ハマー:多分、俺らが考えてるブルースとはまた違うと思うけど。昭和のブルースみたいなのをお客さんとかは俺たちに感じてるのかもしれない。
──メンバーみんな、ハマのそういうブルースの部分から影響を受けてそうだけど、それを音楽に活かしたりはするの?
アツシ:いや、活かすってのはないと思います。言葉にはできないけど、“THE TOKYOの音楽”っていうものがもうあると思うから、それを真摯にやっていくしかないと思うんですよね。もちろん、にじみ出ることはあると思いますが。
ツカサ:結果としてにじみ出てしまう部分がとても重要なんじゃないですかね。
──ルーツを大事にしながら自分たちのオリジナリティを追求していくと。アルバムも発売して、今後の展望は何かある?
アツシ:ひとつはさっきも言いましたが、LOFTとがっぷり四つに組んで次のロックンロールを作っていくってことです。あとは都外にももっと行きたいし、フェスなんかも出たい。普段音楽を聴かないような人たちにも聴かせに行きたい。それこそスーパーの駐車場とかでもいい。大勢の人にロックンロールを、THE TOKYOを聴かせに行きたい。もっと大きいことを言えば…ロックンロールはもともとアメリカのもので、それがイギリスだったりに移って。そろそろ日本のロックンロールが来てもいいんじゃないかなって思うんです。日本人にしかできないロックンロールがあると思うので。それを世界に紹介したいですね。「こんなもんあるんだぜ、ざまぁみろ!」って(笑)。
──THE TOKYOって、でかいハコでパンパンの人でってのが似合いそうだよね。
アツシ:そうですか? でもライブとかで言われますね、「お前らだけ武道館を見てる」って(笑)。

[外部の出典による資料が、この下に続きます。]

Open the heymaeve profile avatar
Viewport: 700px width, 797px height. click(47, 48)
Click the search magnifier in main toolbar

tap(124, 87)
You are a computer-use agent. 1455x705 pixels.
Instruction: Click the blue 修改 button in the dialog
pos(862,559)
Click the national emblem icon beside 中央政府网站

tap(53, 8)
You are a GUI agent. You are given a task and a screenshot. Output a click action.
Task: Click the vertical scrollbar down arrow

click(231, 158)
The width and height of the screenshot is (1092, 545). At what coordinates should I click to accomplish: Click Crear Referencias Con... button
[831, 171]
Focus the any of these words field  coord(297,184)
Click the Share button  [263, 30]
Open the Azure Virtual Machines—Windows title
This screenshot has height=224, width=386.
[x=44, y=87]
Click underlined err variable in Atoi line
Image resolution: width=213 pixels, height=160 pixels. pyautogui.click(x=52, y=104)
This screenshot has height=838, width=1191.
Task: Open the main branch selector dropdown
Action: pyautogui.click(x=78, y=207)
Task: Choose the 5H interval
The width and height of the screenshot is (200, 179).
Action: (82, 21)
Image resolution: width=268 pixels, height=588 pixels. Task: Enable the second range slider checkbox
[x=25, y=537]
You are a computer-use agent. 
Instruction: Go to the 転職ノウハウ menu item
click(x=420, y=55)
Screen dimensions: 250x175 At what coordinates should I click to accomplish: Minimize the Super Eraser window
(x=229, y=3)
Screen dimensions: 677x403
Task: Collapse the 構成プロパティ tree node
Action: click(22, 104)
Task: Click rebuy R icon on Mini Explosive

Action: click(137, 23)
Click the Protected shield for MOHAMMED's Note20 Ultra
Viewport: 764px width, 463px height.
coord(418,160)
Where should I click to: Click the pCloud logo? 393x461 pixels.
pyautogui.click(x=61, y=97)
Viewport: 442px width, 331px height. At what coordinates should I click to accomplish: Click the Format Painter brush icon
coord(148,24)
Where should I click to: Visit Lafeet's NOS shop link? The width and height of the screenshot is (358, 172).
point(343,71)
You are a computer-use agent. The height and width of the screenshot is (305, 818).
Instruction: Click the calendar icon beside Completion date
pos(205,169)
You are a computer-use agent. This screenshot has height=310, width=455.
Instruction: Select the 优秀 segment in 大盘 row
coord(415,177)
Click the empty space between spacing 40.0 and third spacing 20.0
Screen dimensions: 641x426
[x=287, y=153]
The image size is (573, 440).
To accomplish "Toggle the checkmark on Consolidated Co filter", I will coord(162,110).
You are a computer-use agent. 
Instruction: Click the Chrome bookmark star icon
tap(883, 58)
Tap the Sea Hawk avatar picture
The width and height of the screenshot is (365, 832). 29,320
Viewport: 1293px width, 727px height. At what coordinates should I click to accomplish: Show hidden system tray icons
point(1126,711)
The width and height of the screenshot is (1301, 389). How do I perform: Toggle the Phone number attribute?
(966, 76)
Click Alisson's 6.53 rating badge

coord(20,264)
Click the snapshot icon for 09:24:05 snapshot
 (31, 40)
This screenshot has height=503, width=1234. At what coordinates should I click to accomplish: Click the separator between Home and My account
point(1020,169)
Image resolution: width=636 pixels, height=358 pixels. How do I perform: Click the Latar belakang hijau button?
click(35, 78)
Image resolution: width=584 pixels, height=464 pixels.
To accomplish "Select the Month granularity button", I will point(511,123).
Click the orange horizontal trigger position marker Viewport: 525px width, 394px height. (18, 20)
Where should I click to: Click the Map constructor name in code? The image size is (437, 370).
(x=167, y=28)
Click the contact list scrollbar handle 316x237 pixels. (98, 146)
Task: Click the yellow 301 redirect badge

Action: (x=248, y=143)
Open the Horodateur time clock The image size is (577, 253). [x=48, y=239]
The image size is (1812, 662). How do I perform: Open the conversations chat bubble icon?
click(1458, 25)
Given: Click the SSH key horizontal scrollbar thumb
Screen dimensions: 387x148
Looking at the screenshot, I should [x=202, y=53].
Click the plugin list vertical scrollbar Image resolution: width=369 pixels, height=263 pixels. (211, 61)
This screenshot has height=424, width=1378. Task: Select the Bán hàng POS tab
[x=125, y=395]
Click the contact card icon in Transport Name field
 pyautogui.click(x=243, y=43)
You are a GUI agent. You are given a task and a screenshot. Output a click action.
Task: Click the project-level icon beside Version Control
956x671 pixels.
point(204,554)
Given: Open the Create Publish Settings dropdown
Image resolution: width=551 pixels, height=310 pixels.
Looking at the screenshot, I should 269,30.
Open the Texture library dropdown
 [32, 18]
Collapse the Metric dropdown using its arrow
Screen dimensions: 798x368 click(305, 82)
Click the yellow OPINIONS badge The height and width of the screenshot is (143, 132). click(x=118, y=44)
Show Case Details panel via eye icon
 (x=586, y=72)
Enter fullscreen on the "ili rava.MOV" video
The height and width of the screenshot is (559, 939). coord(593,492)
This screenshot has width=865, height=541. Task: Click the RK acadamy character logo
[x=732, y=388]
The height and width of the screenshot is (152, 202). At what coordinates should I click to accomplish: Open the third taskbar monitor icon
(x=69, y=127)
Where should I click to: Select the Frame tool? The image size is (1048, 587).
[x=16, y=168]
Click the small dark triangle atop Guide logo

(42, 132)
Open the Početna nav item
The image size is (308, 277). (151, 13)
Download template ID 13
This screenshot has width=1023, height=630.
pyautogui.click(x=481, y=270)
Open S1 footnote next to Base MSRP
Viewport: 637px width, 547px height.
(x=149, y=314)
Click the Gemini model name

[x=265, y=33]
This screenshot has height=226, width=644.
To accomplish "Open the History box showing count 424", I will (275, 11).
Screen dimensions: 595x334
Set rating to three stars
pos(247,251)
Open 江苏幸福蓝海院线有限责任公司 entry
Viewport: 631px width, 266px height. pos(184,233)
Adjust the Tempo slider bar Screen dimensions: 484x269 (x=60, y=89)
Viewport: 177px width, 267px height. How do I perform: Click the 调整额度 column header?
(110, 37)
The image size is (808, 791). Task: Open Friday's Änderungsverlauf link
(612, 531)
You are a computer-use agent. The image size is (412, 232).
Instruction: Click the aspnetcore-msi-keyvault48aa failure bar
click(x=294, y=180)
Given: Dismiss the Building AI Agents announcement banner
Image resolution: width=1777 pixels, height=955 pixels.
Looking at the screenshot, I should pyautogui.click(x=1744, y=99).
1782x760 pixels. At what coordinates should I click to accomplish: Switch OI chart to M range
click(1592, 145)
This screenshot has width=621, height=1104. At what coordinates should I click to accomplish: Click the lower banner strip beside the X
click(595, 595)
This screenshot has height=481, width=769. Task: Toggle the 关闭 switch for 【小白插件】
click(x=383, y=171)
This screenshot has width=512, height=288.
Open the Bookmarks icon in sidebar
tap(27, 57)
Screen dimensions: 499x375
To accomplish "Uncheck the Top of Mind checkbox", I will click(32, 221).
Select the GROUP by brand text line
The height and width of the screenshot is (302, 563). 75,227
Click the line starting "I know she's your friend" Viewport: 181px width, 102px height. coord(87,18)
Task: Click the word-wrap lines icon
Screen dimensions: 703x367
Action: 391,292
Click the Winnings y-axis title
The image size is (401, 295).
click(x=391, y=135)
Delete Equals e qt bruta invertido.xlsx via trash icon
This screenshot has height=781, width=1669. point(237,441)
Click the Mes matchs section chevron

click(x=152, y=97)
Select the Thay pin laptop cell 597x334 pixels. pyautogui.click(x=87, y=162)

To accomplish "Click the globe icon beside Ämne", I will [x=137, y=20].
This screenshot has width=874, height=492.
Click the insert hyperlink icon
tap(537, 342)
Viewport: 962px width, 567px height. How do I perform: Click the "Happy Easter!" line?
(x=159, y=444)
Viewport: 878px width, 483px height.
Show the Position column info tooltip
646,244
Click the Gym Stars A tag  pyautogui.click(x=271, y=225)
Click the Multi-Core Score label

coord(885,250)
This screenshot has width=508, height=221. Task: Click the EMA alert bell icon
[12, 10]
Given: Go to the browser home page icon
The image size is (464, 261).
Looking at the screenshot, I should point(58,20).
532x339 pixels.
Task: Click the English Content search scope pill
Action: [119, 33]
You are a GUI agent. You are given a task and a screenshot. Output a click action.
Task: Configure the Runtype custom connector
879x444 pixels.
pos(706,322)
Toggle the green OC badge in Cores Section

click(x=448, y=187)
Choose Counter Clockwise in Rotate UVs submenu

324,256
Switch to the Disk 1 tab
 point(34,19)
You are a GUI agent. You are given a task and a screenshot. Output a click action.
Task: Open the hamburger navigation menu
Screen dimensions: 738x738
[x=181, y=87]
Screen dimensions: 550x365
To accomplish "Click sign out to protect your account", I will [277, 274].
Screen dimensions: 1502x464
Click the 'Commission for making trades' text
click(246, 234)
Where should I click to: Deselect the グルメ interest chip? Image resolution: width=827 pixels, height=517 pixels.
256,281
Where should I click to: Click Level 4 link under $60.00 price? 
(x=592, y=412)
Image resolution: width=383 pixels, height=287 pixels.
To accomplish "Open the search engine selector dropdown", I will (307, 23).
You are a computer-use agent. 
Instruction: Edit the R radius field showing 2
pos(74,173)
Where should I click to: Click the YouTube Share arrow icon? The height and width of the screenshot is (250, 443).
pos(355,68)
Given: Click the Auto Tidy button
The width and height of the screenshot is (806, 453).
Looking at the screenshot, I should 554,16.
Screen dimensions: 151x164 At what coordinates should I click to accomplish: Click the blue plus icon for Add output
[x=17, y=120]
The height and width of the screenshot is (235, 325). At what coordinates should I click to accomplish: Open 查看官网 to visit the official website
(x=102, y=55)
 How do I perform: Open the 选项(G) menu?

タイチ:2階席ないのに、そんな気分でやってたり(笑)。
──最近そういうギラついたバンドって少ない気がするんだよね。負けん気が強いと言うか、そういうとこもTHE TOKYOの魅力のひとつなのかな。「俺らのほうがイイ!」って感じが。
ハマー:それは正直、ずっと思ってますよ(笑)。
──そういう気持ちがないとバンドってダメだよね。
アツシ:もちろんそうだし、そういうバンドとやりたいですね。
新しい衣装『スカジャン』について
by コダマタイチ(guitar)
アメリカから日本へ…THE TOKYOと通じるものがそこにあった
2014年12月21日の『GOLDEN HOP』ツアー・ファイナルから新しい衣装になったんですよ。5人で同じスカジャン揃えて。何でスカジャンなんだって思うかもしれないですけど、それは何よりメンバー一人ひとりに絶対似合うと感じたのが大きくて、あとは日本の文化ってところに惹かれたからです。
でも、思いきって衣装を揃えるのはとても勇気が要ることだったんです。たとえば全員革ジャンっていうのは難しくないんですけど、慎重にならなきゃいけなくて。「ロックンロールだから革ジャン」っていう様式美は確かに存在するんだけど、一人でも似合わなければ一気に嘘くさい風景になっちゃうから。「似合わなくてもこれを着るんだ!」っていう泥くさい男人情も僕は好きだけど、カルチャーを紡ぐ表現者としてはそれではダメで。僕たちも『GOLDEN HOP』の裏ジャケでは革ジャンを着てるけど、それはあくまでみんなが日常的に着てるっていうバックグラウンドがあったからだし、そういう意味では裏ジャケは“素のTHE TOKYO”です。でも僕たちは日常から非日常へのON/OFFを積極的に行なっていくバンドだから、あれをステージ上でやっちゃうのは違うなと思ってて。
そういう前提で衣装を考えてた時に、ハマさんがスカジャンって初めて提案してくれたんです。予想外でびっくりしたんですけど、考えてみたら凄くフィットしたんですよ、僕がウチのメンバーに抱く理想の空気感に。この理想が大事で、客観的にスカジャンを着てるTHE TOKYOを見たら面白いだろうなと。それでちょうどSchottさんでスカジャンを見つけて。Schottってのも良かったですね。シド・ヴィシャスがそこの革ジャン着てたりして有名ですけど、そんなアメリカ生まれのブランドが日本の横須賀に出会って生まれたってのもTHE TOKYOと通じるところがあるので。それに、今の時代に着ても凄く自然だなっていうのが決め手です。